À l’Assemblée nationale, la réforme de la déclaration de patrimoine s’invite dans un débat à la fois juridique et politique. Réunis en commission ce mercredi 12 août 2026, les députés examinent plusieurs textes, dont une proposition relative à la déclaration de patrimoine. Au centre des discussions : la modification de l’article 37 de la Constitution proposée par l’Exécutif.
L’amendement vise à préciser que l’obligation de déclaration de patrimoine s’appliquerait également au Premier ministre et au Président de l’Assemblée nationale. Une disposition qui concerne directement Ousmane Sonko, actuel président de l’Hémicycle.

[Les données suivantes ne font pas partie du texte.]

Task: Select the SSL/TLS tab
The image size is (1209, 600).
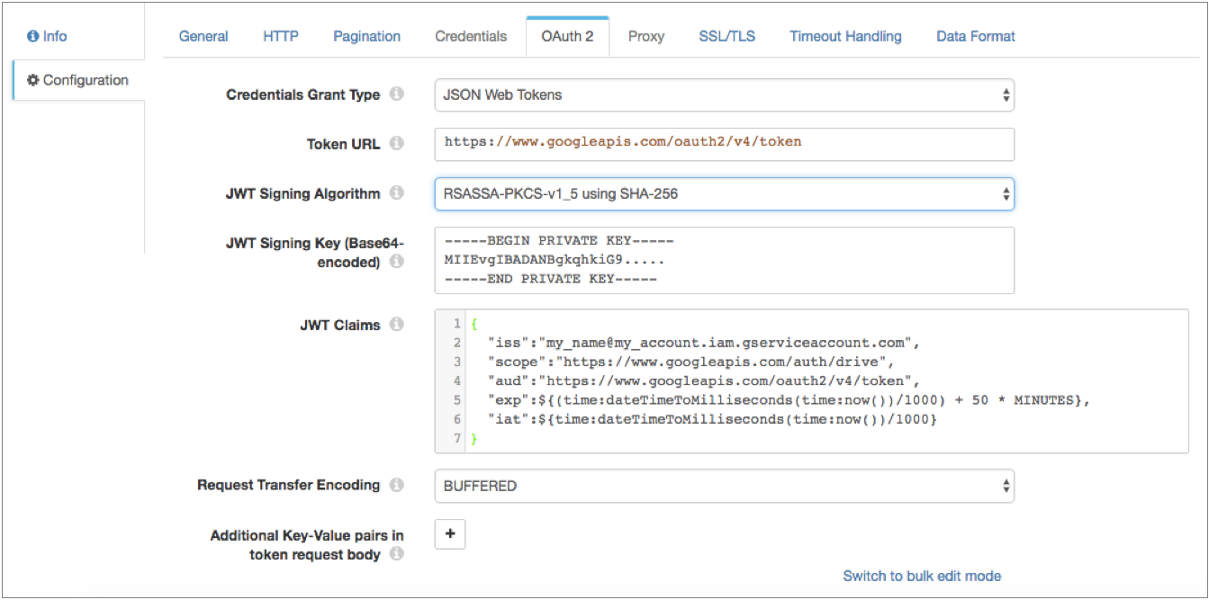Action: coord(727,36)
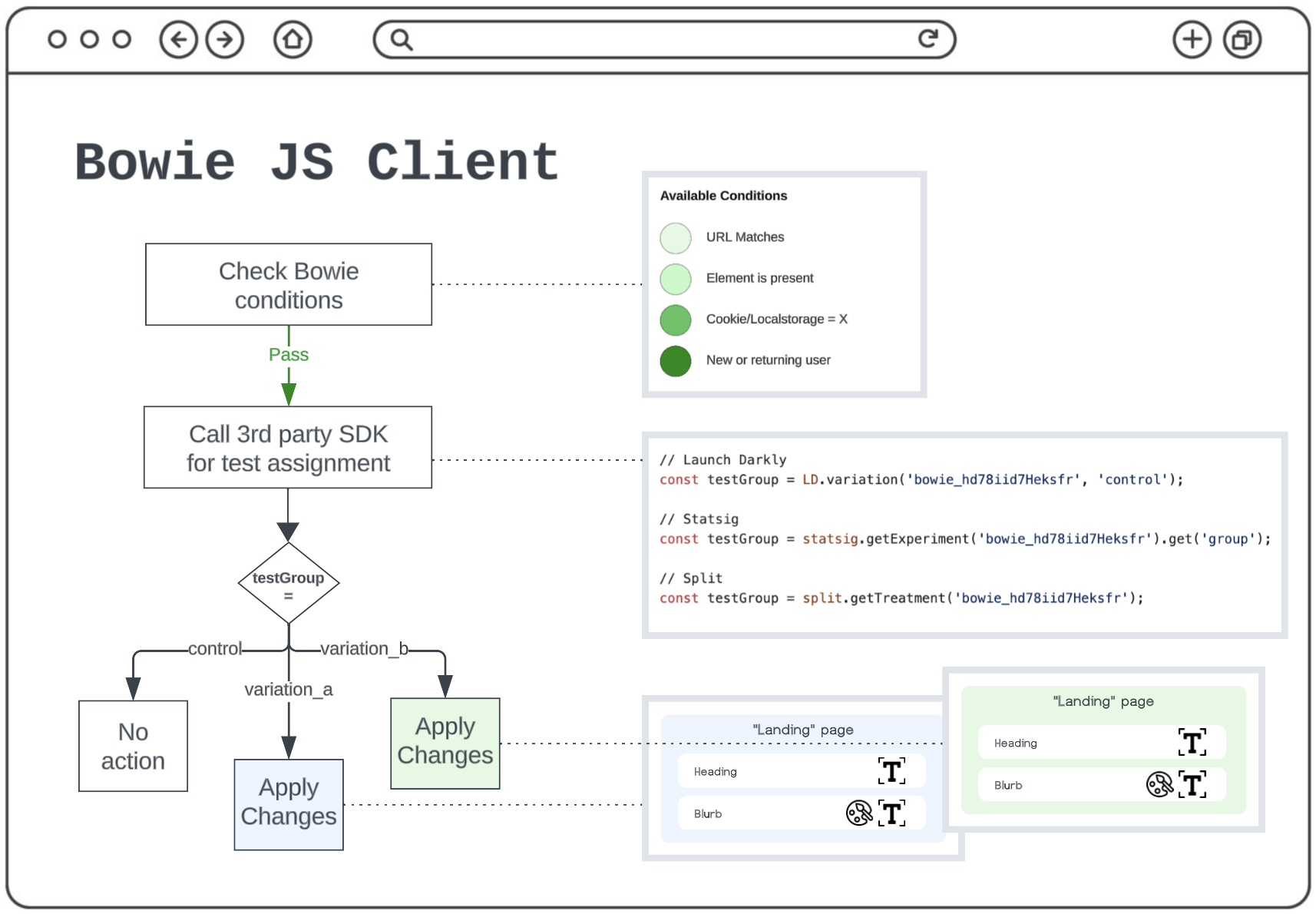Click the Call 3rd party SDK box
The image size is (1316, 914).
point(288,448)
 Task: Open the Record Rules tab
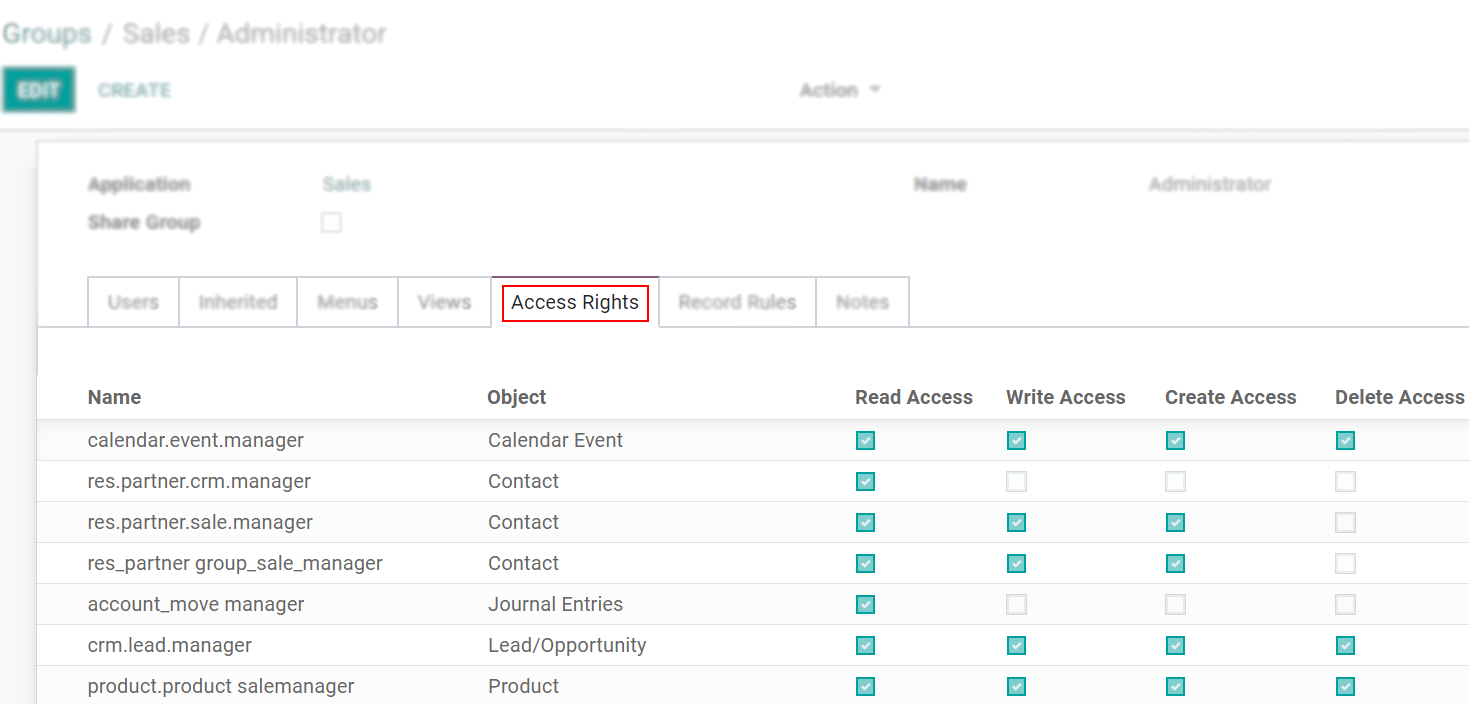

PASTEF dit oui à la transparence
Sur le principe, la majorité parlementaire ne ferme pas la porte. Le député de PASTEF Amadou Ba a annoncé que les élus de la majorité soutiendraient en plénière la déclaration et la publication du patrimoine du Président de la République, du Premier ministre et du Président de l’Assemblée nationale, aussi bien à leur entrée qu’à la cessation de leurs fonctions.
Une position politiquement significative : PASTEF ne semble donc pas vouloir soustraire son propre président de l’Assemblée nationale à l’exigence de transparence.
Amadou Ba plaide même pour une adoption rapide du texte. Selon lui, l’éventualité d’un référendum ne devrait pas retarder la réforme, alors qu’une telle consultation pourrait coûter environ 10 milliards de FCFA.
Guy Marius Sagna conteste la voie choisie
Mais l’accord sur le principe ne signifie pas unanimité sur la méthode. Le député Guy Marius Sagna, également membre de PASTEF, émet de sérieuses réserves sur l’amendement gouvernemental.
Son objection est d’ordre constitutionnel. Il relève que l’article 37 figure dans le Titre III de la Constitution, consacré au Président de la République. Dès lors, il s’interroge sur la pertinence juridique d’y intégrer des dispositions concernant le Premier ministre et le Président de l’Assemblée nationale.
L’élu dénonce même une démarche relevant, selon lui, de la « petite politique politicienne ».